The importance of community during tough times
By Madison Hanscom, PhD
When times get tough, we often rely on our communities to help us prevail.
Our communities are composed of everyone around us — neighbors, friends, those who work at the grocery store, the people who run the local brewery. 2020 has been a hard year. When people are suffering, the community suffers.
There are things business leaders can do to support the community.
In the research literature we study something called Corporate Social Responsibility (CSR) — this is when companies do good for society, and this goes above and beyond what is required by the law or regulations. This might be directed towards environmental efforts or the public.

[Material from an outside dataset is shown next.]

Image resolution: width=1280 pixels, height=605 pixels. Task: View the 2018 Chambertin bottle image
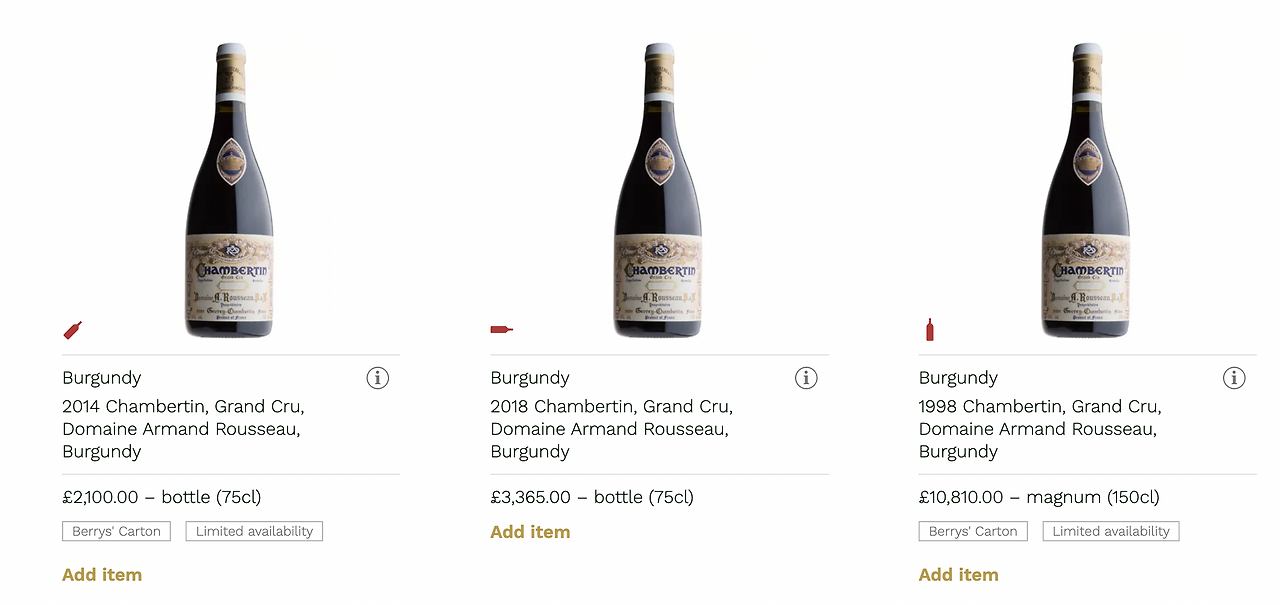coord(658,190)
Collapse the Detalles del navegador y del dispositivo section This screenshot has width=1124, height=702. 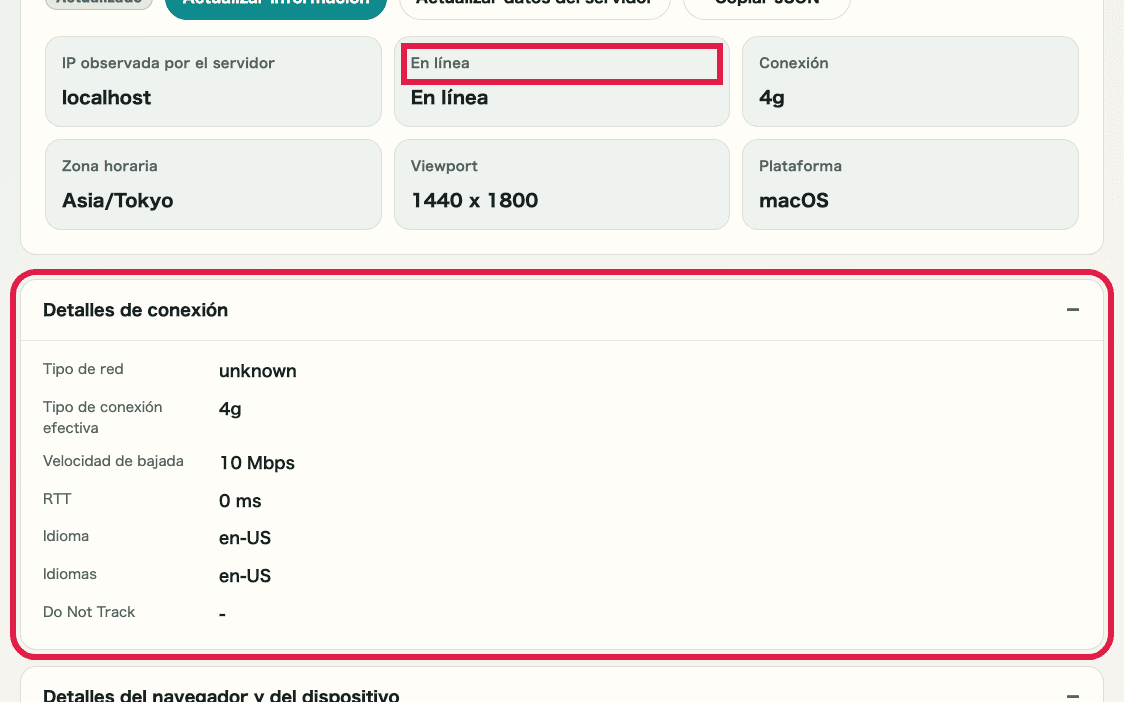pos(1072,694)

CEOs and leaders have a great deal of power when it comes to supporting the community and their employees living in it. Examples of CSR initiatives might include:
- Donate overproduction of food and goods to food banks or local charities
- Raise funds for hunger relief
- Engage employees in a river clean-up event
- Sponsor employees who volunteer
- Stock the local food pantry
- Pay all workers a living wage
- Be more progressive on climate change initiatives
- Think about all workers in your supply chain (e.g., farmers) and find ways to support them (e.g., fair trade, humane working conditions)
- Employ individuals with disabilities
- Give to charity
When companies help the community, it helps them, too.
Although the greatest reward for supporting the community will be the great feeling you get when helping others, but there are some other business-related benefits that are pretty great:
- People enjoy working for companies that exercise social responsibility. Employers with better reputations and more CSR attract better candidates, which leads to more engaged employees.
- When you have employees that love working for your company, this strengthens the reputation and brand.
- People are less likely to leave their jobs when they perceive there to be strong corporate social responsibility.
- It is a differentiation strategy.
- It is positively linked to customer patronage.
- It enhances relationships with and perceptions from the community.
With this being said, when you do good for society, make it known! Community members, customers, and stakeholders would all like to know about the things you are doing to support the greater good.
- Rupp, D. E., & Mallory, D. B. (2015). Corporate social responsibility: Psychological, person-centric, and progressing. Annual Review Organizational Psychology and Organizational Behavior, 2(1), 211-236.
- Carroll, A. B., & Shabana, K. M. (2010). The business case for corporate social responsibility: A review of concepts, research and practice. International journal of management reviews, 12(1), 85-105.